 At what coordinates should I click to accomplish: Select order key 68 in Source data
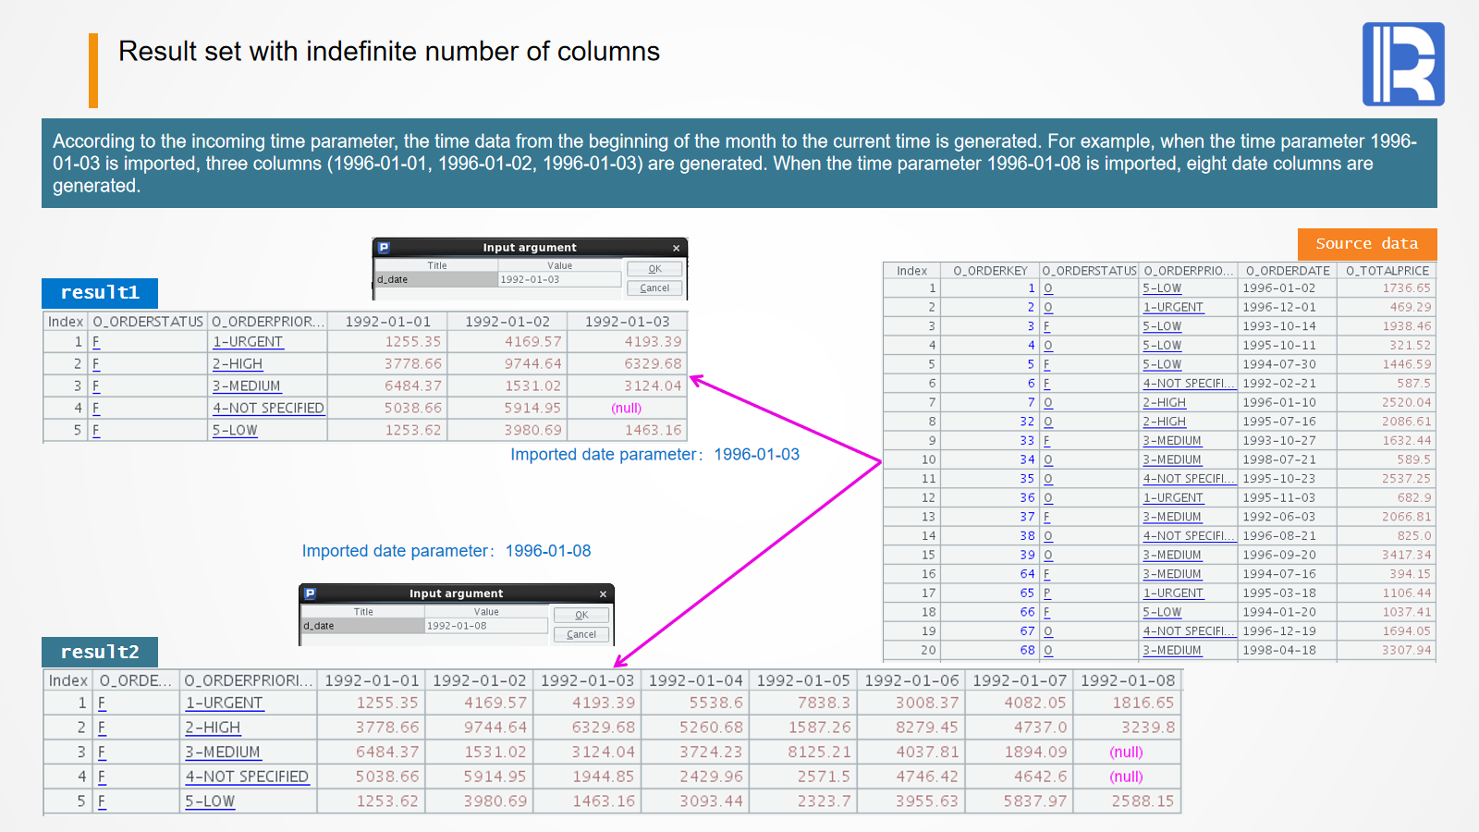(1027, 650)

--

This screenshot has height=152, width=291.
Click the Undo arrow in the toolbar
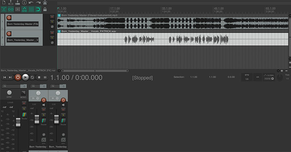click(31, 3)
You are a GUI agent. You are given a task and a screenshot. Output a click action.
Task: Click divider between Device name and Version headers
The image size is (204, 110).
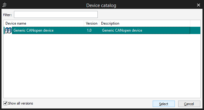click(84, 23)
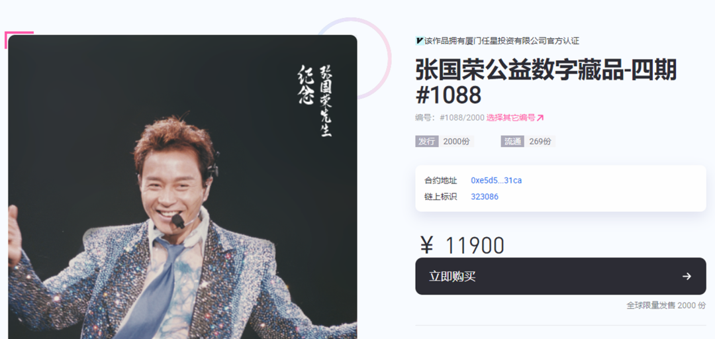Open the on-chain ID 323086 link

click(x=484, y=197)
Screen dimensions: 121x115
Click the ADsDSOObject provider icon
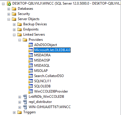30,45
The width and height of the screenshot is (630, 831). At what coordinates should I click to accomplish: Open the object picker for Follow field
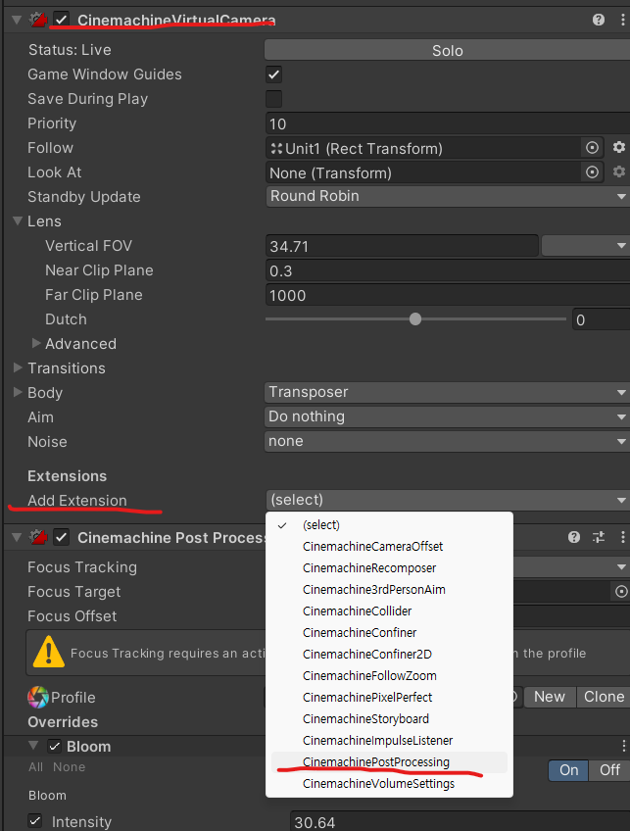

--

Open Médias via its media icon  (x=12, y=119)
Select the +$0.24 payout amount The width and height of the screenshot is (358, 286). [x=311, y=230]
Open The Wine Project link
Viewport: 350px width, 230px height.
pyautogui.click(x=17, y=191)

## Your task
Return only the stretch above from the line containing "Screen dimensions: 121x115" through the line containing "The width and height of the screenshot is (630, 831).", word for word and without pictures.

## Answer box
Screen dimensions: 121x115
Click the ADsDSOObject provider icon
30,45
The width and height of the screenshot is (630, 831). At what coordinates should I click to accomplish: Open the object picker for Follow field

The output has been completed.